Crypto Ownership Falls to 8% in the UK, FCA Data Shows
Fewer Britons hold crypto, but those who do are investing larger amounts and relying more on centralized exchanges.
Crypto Laddin
Author
New consumer research conducted by YouGov on behalf of the UK’s Financial Conduct Authority (FCA) reveals a notable shift in the country’s crypto landscape. In 2025, the proportion of UK adults holding crypto assets fell to 8%, down from 12% in 2024. While the decline appears significant, it does not signal a collapse in crypto participation.
In fact, ownership levels remain roughly double those recorded in 2021, indicating that the market has pulled back from last year’s peak rather than losing relevance altogether. Public awareness of crypto remains exceptionally high, with 91% of respondents saying they are familiar with digital assets, a figure that has remained broadly stable over recent years.

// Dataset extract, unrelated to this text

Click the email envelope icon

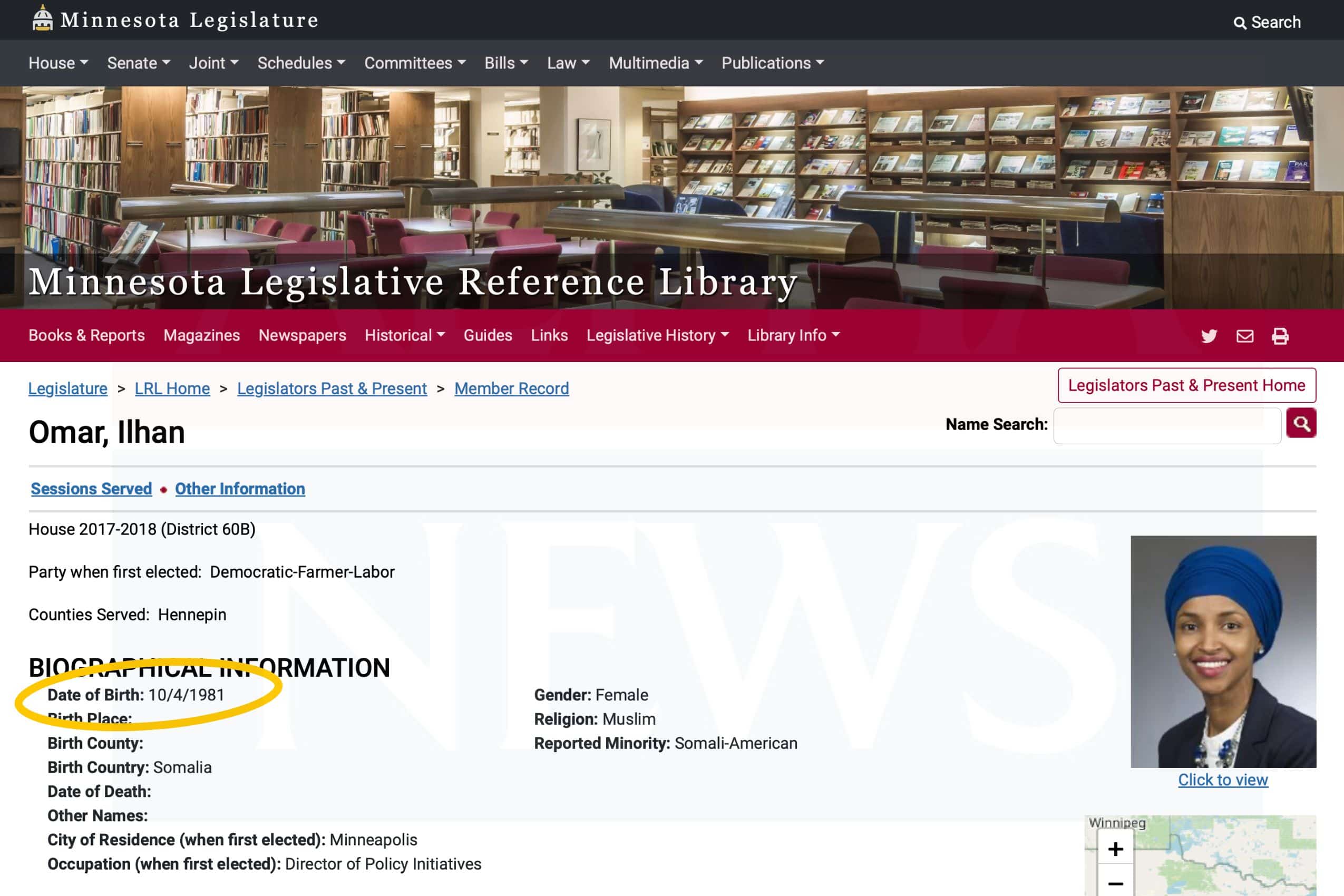pos(1244,336)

One of the most striking findings is the change in investment behavior among existing crypto holders. Although fewer people now own crypto, the typical value of holdings has increased. The share of investors holding small amounts of £100 or less continues to decline, while larger portfolios are becoming more common. Ownership of portfolios valued between £1,001 and £5,000 rose to 21%, while those holding £5,001 to £10,000 increased to 11%. This suggests that the UK crypto market is becoming more concentrated among higher-value, potentially more experienced investors.
Centralized exchanges have further strengthened their position as the primary gateway into crypto. Approximately 73% of users reported acquiring assets via platforms such as Coinbase, Binance, and Kraken, up four percentage points from 2024. Ease of use, reputation, and security were cited as the most important factors when selecting an exchange, reinforcing the importance of trusted infrastructure in driving adoption.
The research also highlights a significant divergence in risk appetite. Around 63% of crypto users said they are willing to take higher risks for higher returns, compared with just 24% among those aware of crypto but not invested. Despite this, engagement in advanced activities such as lending, borrowing, and staking remains limited. Participation in staking fell to 22%, and reliance on credit cards or credit facilities to purchase crypto dropped to 9%, down from 14% in 2024.
Views on regulation remain mixed. A quarter of crypto users said they would be more likely to invest if regulation increased, while another 26% would only be encouraged if financial protections were included. Conversely, 11% said regulation would deter them, and 25% said it would have no impact.
These findings arrive as the UK advances a phased crypto regulatory framework. The government has introduced legislation to bring crypto assets within the existing financial regulatory perimeter, with oversight from the FCA and the Bank of England. Detailed rules are expected by 2026, with enforcement targeted for 2027, positioning the UK for a more structured and transparent crypto market environment.